___ Extracted information
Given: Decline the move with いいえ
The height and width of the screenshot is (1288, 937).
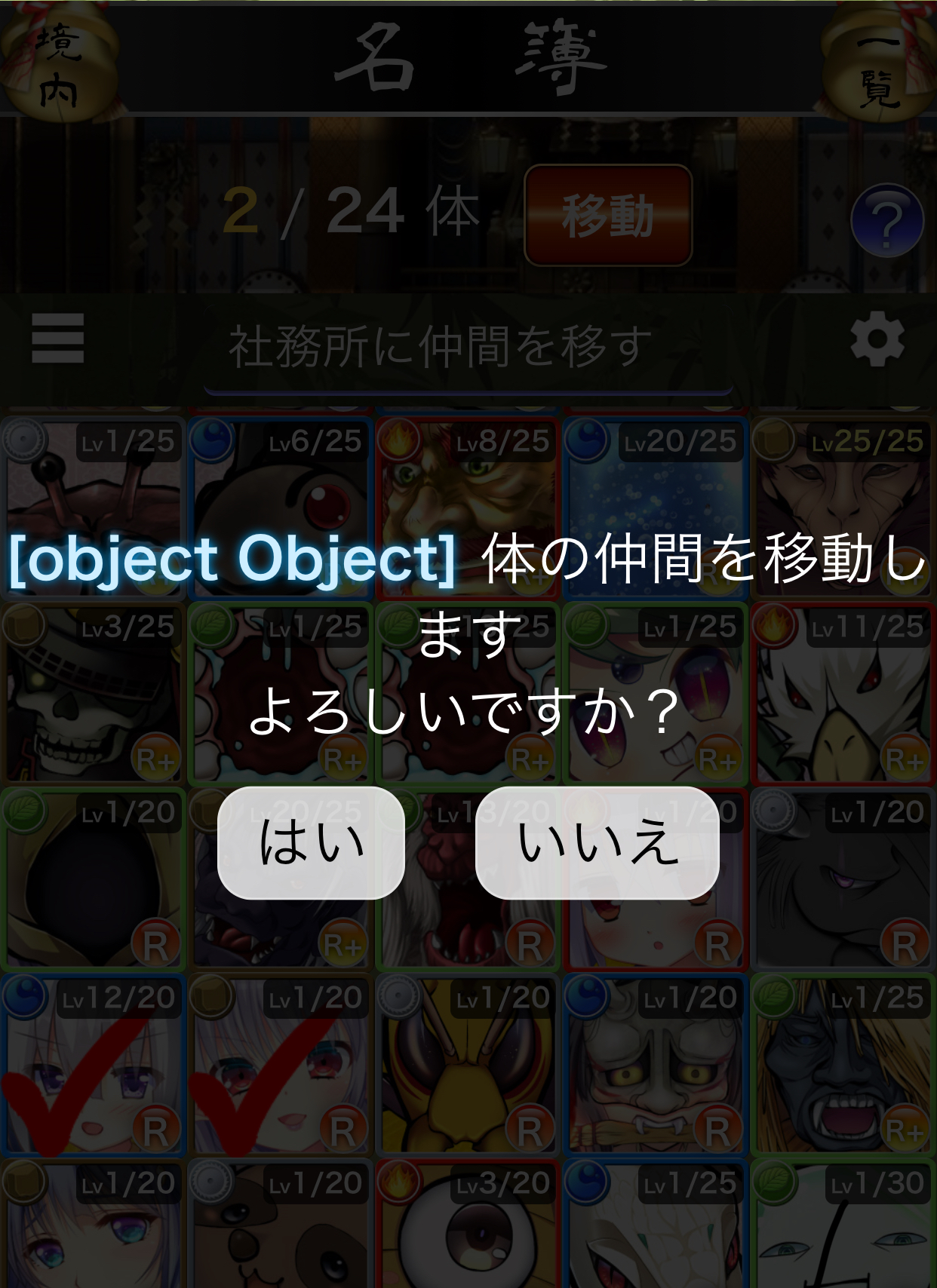Looking at the screenshot, I should (x=597, y=842).
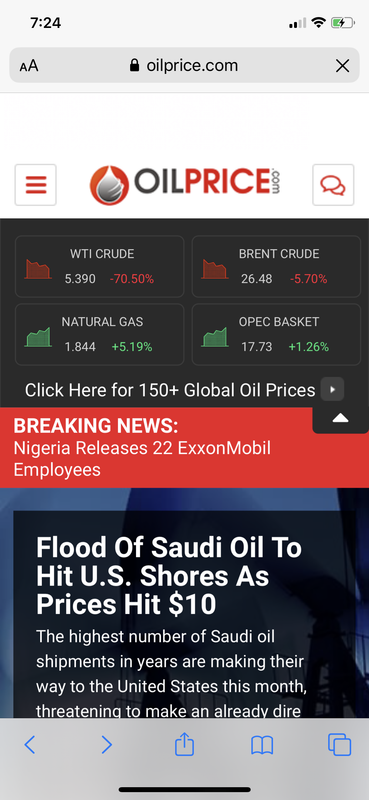Open the AA reader text size options
Image resolution: width=369 pixels, height=800 pixels.
[29, 66]
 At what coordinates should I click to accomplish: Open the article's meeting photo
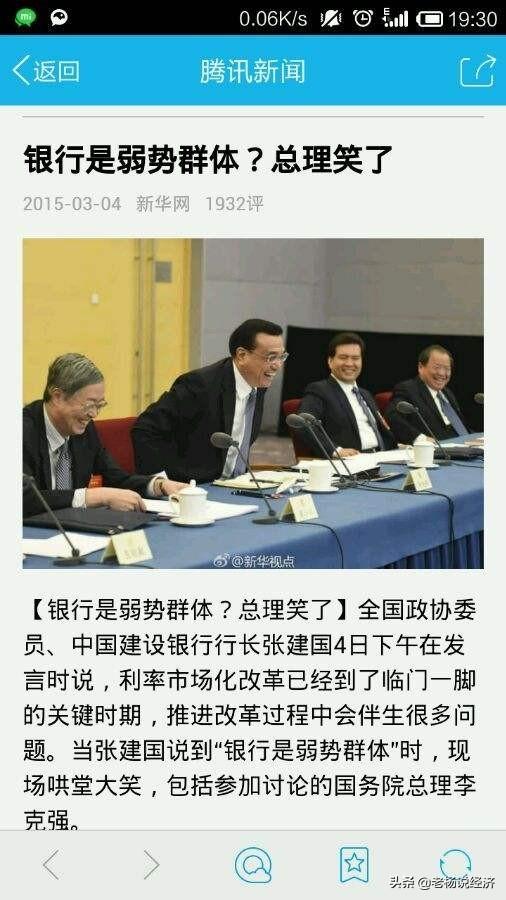pos(253,404)
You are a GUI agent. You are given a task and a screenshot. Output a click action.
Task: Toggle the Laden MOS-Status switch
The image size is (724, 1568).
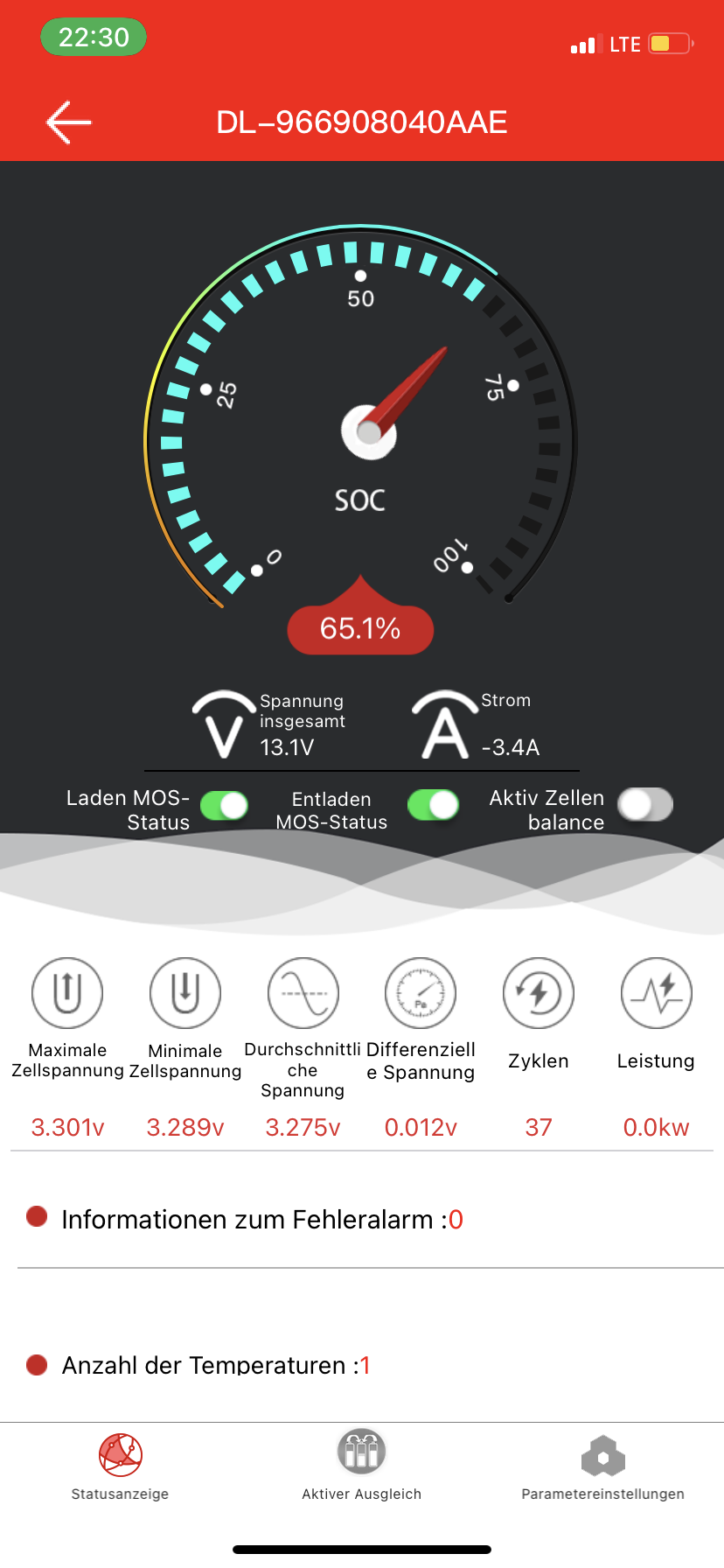point(225,805)
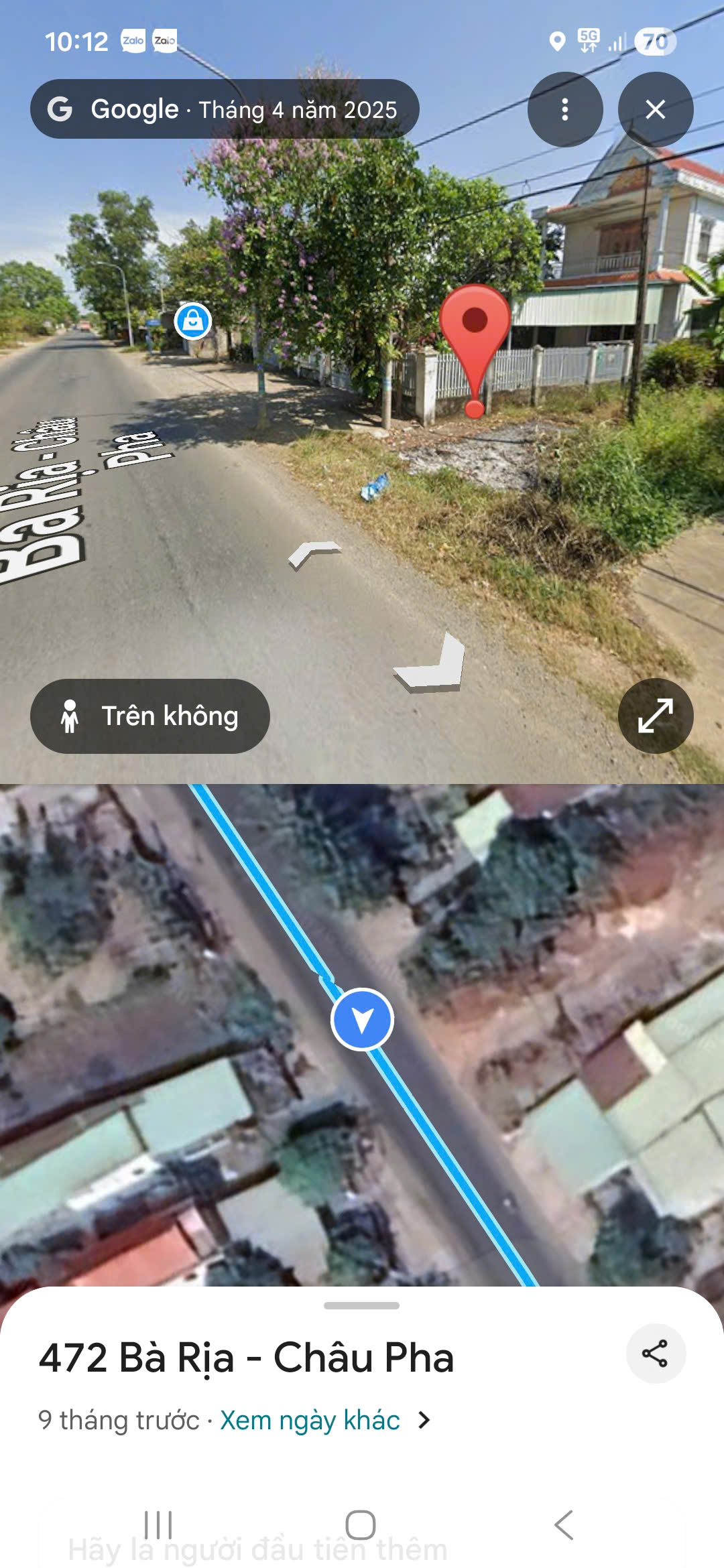Expand Street View to full screen

click(655, 716)
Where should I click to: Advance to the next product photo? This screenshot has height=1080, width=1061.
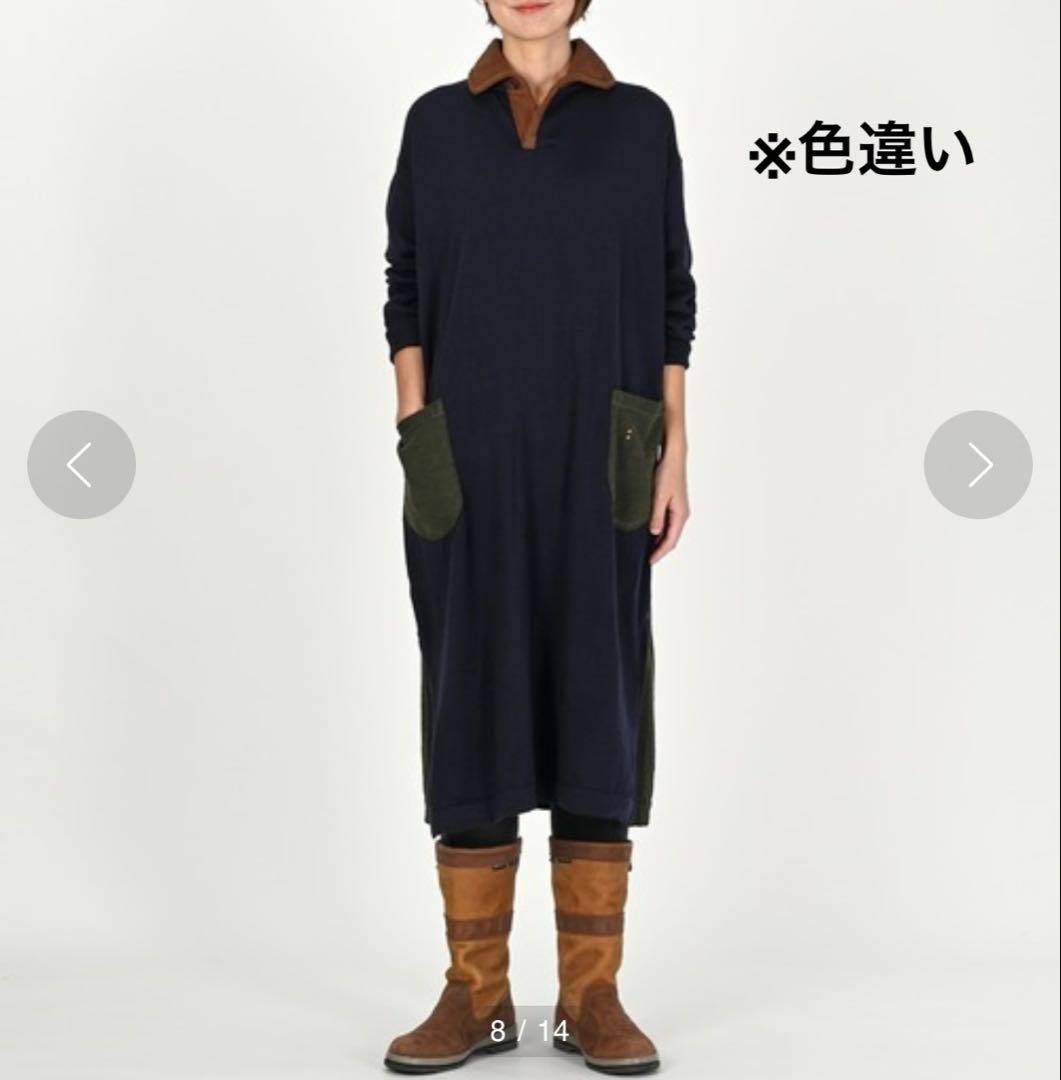(977, 465)
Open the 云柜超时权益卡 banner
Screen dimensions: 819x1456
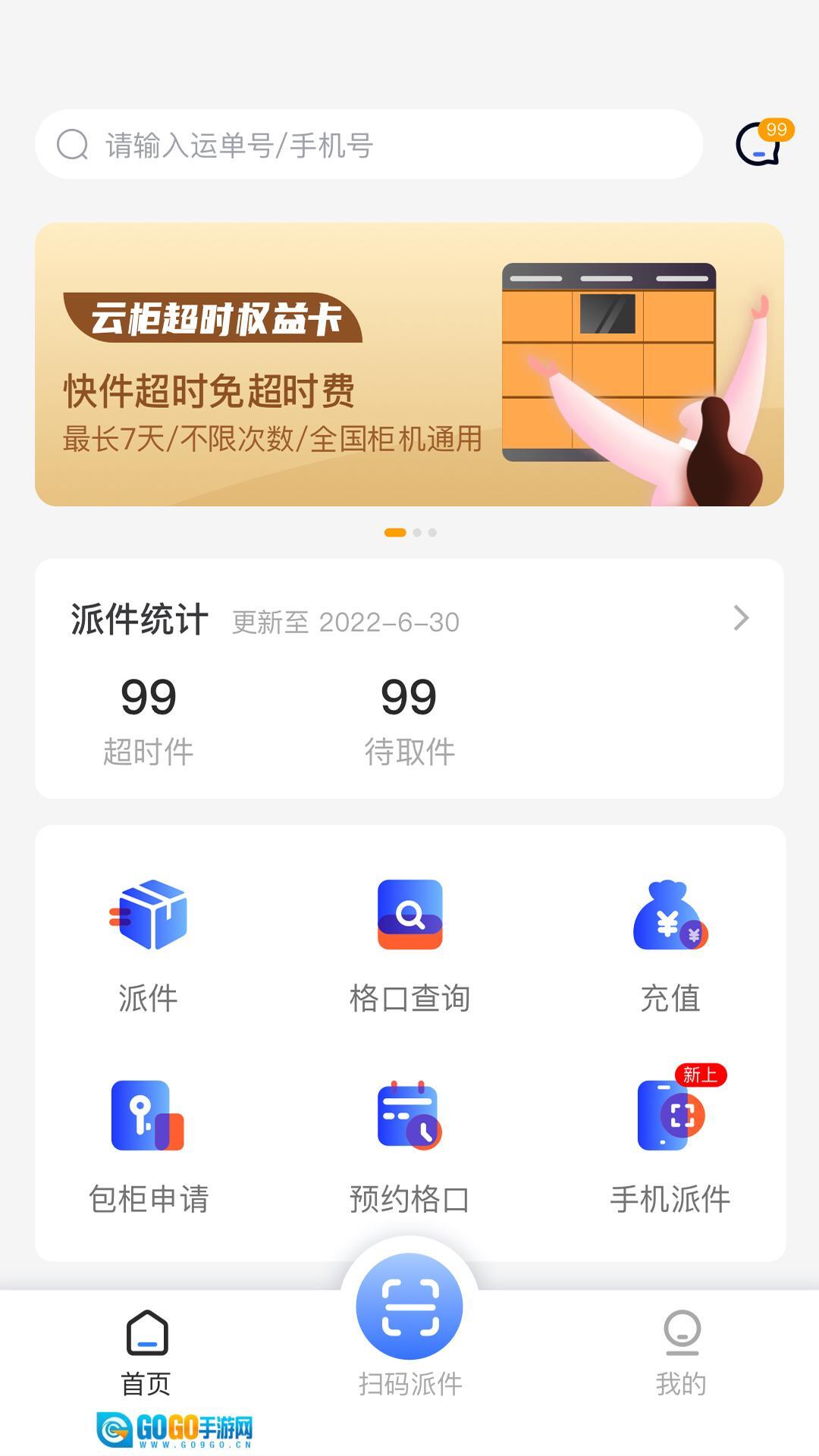pos(410,364)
______
Rewrite the listing above with "Screen dimensions" replaced by "Display size", leaving everything else unchanged and omitting the pictures.

Given: Decline the move with いいえ
The height and width of the screenshot is (1288, 937).
Looking at the screenshot, I should (x=597, y=842).
Open the AA reader text size options
Image resolution: width=369 pixels, height=800 pixels.
[29, 66]
 At what coordinates should I click to accomplish: Open the article's meeting photo
pos(253,404)
You are a GUI agent. You are given a task and a screenshot. Output a click action.
Task: Toggle the Laden MOS-Status switch
The image size is (724, 1568).
point(225,805)
Expand Street View to full screen

click(655, 716)
Where should I click to: Advance to the next product photo? This screenshot has height=1080, width=1061.
(977, 465)
Open the 云柜超时权益卡 banner
Display size: 819x1456
pos(410,364)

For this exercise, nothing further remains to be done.